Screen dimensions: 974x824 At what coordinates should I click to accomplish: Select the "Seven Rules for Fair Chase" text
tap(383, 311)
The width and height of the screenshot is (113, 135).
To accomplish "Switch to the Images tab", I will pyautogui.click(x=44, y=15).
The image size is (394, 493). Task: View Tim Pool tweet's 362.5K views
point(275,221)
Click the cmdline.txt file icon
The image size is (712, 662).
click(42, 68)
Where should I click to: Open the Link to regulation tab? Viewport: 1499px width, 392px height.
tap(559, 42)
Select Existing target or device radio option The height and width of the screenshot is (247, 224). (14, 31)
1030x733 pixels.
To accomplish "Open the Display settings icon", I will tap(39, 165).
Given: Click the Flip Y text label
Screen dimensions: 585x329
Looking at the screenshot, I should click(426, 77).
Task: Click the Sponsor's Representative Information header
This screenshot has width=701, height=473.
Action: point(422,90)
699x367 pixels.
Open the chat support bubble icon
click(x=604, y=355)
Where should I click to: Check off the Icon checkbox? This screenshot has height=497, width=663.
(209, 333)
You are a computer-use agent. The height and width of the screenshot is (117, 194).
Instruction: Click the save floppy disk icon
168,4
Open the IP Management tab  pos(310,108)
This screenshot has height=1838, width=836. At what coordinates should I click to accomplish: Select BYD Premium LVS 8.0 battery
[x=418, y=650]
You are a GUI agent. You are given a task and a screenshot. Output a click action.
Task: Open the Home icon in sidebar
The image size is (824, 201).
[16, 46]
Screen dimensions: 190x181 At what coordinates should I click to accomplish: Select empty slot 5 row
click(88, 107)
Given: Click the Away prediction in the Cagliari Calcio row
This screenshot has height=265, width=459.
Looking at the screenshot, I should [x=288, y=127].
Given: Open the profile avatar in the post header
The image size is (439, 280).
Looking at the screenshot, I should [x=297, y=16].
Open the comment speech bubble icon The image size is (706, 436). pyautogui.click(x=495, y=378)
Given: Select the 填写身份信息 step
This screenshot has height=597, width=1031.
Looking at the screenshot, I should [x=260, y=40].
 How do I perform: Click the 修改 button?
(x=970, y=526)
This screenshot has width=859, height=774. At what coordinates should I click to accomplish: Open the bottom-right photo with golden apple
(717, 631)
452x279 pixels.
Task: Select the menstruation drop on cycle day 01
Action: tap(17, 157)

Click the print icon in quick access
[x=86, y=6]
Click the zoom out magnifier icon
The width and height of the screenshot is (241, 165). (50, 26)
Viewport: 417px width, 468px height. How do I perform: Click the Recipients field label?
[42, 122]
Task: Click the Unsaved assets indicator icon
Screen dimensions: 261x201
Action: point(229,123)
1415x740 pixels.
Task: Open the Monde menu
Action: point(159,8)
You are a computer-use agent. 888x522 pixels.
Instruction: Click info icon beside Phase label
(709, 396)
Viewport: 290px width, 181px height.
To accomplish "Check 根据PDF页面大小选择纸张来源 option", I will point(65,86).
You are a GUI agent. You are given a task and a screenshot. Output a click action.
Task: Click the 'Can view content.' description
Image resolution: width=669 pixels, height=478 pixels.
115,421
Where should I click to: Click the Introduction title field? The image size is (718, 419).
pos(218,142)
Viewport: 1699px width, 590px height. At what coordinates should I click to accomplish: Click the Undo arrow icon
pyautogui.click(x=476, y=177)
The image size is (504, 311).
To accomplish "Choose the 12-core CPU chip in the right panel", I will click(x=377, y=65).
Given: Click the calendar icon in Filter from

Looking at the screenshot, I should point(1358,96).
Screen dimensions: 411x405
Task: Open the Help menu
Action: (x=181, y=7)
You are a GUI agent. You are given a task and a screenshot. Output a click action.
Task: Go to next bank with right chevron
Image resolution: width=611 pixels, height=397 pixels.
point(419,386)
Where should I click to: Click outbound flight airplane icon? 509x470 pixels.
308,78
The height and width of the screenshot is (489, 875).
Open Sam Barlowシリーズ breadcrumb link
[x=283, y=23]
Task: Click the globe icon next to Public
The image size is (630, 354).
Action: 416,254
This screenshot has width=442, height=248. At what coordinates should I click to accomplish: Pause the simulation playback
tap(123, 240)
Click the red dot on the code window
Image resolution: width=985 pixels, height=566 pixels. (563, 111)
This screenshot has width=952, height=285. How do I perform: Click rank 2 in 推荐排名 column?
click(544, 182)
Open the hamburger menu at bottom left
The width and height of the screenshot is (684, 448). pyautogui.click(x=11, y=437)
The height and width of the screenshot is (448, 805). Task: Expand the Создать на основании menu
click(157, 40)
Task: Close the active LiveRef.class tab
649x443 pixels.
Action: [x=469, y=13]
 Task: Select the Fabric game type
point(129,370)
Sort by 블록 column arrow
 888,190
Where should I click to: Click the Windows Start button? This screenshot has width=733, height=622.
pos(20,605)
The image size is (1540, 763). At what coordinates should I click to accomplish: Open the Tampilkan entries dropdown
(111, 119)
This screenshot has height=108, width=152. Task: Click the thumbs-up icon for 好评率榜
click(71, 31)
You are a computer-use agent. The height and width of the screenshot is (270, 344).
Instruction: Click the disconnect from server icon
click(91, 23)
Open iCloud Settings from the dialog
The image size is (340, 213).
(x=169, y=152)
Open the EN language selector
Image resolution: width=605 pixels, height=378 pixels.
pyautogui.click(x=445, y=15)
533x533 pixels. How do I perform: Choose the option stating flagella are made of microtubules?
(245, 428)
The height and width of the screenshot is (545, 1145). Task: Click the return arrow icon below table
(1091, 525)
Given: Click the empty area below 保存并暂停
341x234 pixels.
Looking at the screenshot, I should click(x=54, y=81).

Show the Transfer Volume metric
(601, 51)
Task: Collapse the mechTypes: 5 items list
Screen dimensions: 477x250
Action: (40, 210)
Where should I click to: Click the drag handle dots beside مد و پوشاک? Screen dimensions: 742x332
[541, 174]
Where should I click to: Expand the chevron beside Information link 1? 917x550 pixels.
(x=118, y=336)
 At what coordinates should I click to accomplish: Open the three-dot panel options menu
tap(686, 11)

▶ Exercise brief: Please copy, exactly as written, every line in the listing above from the line with "This screenshot has width=952, height=285." up to and including the line with "is (270, 344).".

▶ Written answer:
This screenshot has width=952, height=285. How do I perform: Click rank 2 in 推荐排名 column?
click(544, 182)
Open the hamburger menu at bottom left
The width and height of the screenshot is (684, 448). pyautogui.click(x=11, y=437)
The height and width of the screenshot is (448, 805). Task: Expand the Создать на основании menu
click(157, 40)
Task: Close the active LiveRef.class tab
649x443 pixels.
Action: [x=469, y=13]
 Task: Select the Fabric game type
point(129,370)
Sort by 블록 column arrow
 888,190
Where should I click to: Click the Windows Start button? This screenshot has width=733, height=622.
pos(20,605)
The image size is (1540, 763). At what coordinates should I click to accomplish: Open the Tampilkan entries dropdown
(111, 119)
This screenshot has height=108, width=152. Task: Click the thumbs-up icon for 好评率榜
click(71, 31)
You are a computer-use agent. The height and width of the screenshot is (270, 344).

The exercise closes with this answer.